This project provides a Model Context Protocol (MCP) server that integrates Semgrep's static analysis capabilities with AI agents and IDEs. It enables LLMs and development tools to automatically scan code for security vulnerabilities, understand code structure via ASTs, and leverage Semgrep's extensive rule set.

How It Works

The server acts as a bridge, exposing Semgrep's functionality through the MCP standard. It supports multiple transport protocols: stdio for command-line integration, streamable-http for JSON RPC over HTTP, and sse (Server-Sent Events) for legacy compatibility. This design allows seamless integration with various AI platforms and IDEs like Cursor, VS Code, and others that adhere to the MCP specification.

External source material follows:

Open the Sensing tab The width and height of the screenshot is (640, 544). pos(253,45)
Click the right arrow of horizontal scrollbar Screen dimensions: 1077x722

Quick Start & Requirements

• Install: pipx install semgrep-mcp or docker run -i --rm ghcr.io/semgrep/mcp -t stdio
• Prerequisites: Python 3.x. Optional Semgrep AppSec Platform token for cloud features.
• Setup: Minimal setup time for local CLI usage. Docker requires container runtime.
• Docs: https://github.com/semgrep/mcp

Highlighted Details

• Exposes Semgrep's 5,000+ rules for security vulnerability scanning.
• Provides tools for code understanding (AST generation).
• Supports integration with popular IDEs (Cursor, VS Code) and AI frameworks (OpenAI Agents SDK).
• Offers a hosted experimental server at mcp.semgrep.ai.

Maintenance & Community

• Actively developed by the Semgrep Team.
• Community support via Slack channel #mcp.
• Contributions are welcomed.

Licensing & Compatibility

• The project appears to be under a permissive license, but specific details are not explicitly stated in the README. Compatibility for commercial use is likely, but requires verification of the exact license.

Limitations & Caveats

• The hosted server mcp.semgrep.ai is experimental and subject to change.
• The SSE transport is considered legacy, with streamable-http recommended.
• The project is in beta and under active development, implying potential for breaking changes.